General Adaptation Syndrome (GAS): Selye proposed that diverse stressors produce a three-stage (alarm, resistance, and exhaustion) autonomic and endocrine response in all subjects.

harm: in Lazarus and Folkman's Transactional Model of Stress, damage that has already occurred. For example, a heart attack survivor may perceive harm as damage to the heart muscle.

hassle: minor stressful event, for example, waiting in a checkout line.

Hassles and Uplifts Scale: DeLongis, Folkman, and Lazarus’s revised 53-item scale measured hassle frequency and intensity.

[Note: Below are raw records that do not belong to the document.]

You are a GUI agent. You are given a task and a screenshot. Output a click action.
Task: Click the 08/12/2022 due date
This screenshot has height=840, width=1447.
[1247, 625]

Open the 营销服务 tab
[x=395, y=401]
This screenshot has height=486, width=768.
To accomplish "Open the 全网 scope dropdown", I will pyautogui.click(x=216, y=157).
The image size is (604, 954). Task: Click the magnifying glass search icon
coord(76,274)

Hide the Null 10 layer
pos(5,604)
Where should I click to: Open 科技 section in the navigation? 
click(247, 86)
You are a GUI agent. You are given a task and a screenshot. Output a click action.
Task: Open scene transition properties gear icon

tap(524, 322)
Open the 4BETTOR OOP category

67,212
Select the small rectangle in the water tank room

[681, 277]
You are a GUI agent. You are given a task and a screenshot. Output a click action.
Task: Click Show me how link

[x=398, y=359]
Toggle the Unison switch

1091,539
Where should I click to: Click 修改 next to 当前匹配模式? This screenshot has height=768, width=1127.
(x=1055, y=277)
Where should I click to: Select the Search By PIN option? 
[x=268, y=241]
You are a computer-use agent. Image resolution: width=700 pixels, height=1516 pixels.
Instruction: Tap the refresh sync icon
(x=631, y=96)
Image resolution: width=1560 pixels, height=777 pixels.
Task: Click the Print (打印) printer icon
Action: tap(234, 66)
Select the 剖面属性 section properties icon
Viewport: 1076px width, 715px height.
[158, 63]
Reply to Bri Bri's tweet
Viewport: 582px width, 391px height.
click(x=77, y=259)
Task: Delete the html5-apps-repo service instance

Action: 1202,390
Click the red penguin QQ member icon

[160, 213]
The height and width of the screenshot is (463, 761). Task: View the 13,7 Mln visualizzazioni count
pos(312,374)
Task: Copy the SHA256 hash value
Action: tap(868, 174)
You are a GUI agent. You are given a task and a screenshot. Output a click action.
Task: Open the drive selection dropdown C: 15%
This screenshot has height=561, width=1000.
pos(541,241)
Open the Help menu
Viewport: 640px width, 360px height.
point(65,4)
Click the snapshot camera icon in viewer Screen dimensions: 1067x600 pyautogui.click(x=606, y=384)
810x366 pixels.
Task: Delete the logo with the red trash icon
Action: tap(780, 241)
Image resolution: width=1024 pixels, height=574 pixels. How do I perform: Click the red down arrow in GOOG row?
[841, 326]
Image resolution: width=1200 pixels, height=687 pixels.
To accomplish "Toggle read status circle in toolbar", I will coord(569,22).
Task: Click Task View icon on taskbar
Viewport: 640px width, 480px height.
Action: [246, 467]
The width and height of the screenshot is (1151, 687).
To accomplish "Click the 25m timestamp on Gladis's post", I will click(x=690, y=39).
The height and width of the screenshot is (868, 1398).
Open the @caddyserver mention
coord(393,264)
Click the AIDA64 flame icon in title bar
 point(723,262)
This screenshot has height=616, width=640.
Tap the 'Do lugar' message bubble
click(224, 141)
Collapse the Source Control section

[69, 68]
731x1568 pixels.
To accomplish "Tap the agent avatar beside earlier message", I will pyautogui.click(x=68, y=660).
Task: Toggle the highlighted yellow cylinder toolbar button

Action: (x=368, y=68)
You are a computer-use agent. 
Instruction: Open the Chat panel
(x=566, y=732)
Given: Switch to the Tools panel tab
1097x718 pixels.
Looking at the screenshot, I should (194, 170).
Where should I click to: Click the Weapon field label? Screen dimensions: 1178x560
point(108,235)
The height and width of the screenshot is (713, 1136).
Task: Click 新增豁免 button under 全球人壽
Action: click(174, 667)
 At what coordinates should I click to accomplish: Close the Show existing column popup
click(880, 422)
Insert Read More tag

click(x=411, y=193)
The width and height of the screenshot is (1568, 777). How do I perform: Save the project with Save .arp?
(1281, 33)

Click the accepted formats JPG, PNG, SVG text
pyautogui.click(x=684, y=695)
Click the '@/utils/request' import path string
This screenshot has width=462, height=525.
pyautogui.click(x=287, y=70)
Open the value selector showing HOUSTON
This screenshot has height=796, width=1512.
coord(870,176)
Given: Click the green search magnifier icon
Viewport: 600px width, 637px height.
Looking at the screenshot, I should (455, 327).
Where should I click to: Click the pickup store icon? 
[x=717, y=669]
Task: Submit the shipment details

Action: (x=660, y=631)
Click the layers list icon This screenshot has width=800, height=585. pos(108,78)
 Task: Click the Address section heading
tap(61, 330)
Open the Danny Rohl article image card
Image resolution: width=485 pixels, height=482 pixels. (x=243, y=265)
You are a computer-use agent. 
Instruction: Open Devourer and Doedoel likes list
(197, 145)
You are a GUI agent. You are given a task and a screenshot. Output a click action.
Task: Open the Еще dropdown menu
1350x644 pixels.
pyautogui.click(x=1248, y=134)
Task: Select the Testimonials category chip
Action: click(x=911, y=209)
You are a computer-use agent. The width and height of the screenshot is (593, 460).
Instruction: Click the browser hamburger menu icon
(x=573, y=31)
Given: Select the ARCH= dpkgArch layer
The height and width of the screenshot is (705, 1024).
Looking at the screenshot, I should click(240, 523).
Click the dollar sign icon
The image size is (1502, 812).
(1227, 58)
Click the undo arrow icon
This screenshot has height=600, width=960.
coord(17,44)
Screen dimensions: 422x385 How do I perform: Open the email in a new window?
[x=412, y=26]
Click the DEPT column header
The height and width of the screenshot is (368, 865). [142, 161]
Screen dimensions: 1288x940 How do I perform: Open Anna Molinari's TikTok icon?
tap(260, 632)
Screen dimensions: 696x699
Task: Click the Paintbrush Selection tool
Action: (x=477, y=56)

This scale better predicted headache frequency and intensity and inflammatory bowel disease frequency than the Social Readjustment Rating Scale (SRRS).

Hassles Scale: Kanner and colleagues’ 117-item scale that measures negative daily experiences.

hawk strategy: a proactive and bold response to stressors.

heart rate variability (HRV): beat-to-beat changes in heart rate, including changes in the RR intervals between consecutive heartbeats.

hippocampal formation: the limbic structure involved in controlling the endocrine system’s response to stressors, formation of explicit memories, and navigation. Cortisol binding to this structure disrupts these functions, interferes with creating new neurons, and harms and kills hippocampal neurons.

hypothalamic-pituitary-adrenal (HPA) axis: the hormonal cascade that starts with signals from the amygdala to the hypothalamus and ultimately targets the adrenal glands, releasing the hormones CRH, ACTH (corticotropin), and cortisol.

hypothalamus: a forebrain structure located below the thalamus that dynamically maintains homeostasis by controlling the autonomic nervous system, endocrine system, survival behaviors, and interconnections with the immune system.

insula: the cortical region located within the lateral sulcus of the frontal, parietal, and temporal lobes that functions as an integrative and organization hub for the salience network.

intraparietal sulcus (IPS): the region of the parietal lobe that provides voluntary top-down steering of attention.

late selection: filtering out competing stimuli after performing extensive analysis.

locus of control: Rotter’s concept of a continuum of control of outcomes where internals attribute outcomes to their efforts and externals attribute them to external events. This concept overlaps with the concepts of mastery, perceived control, and self-efficacy.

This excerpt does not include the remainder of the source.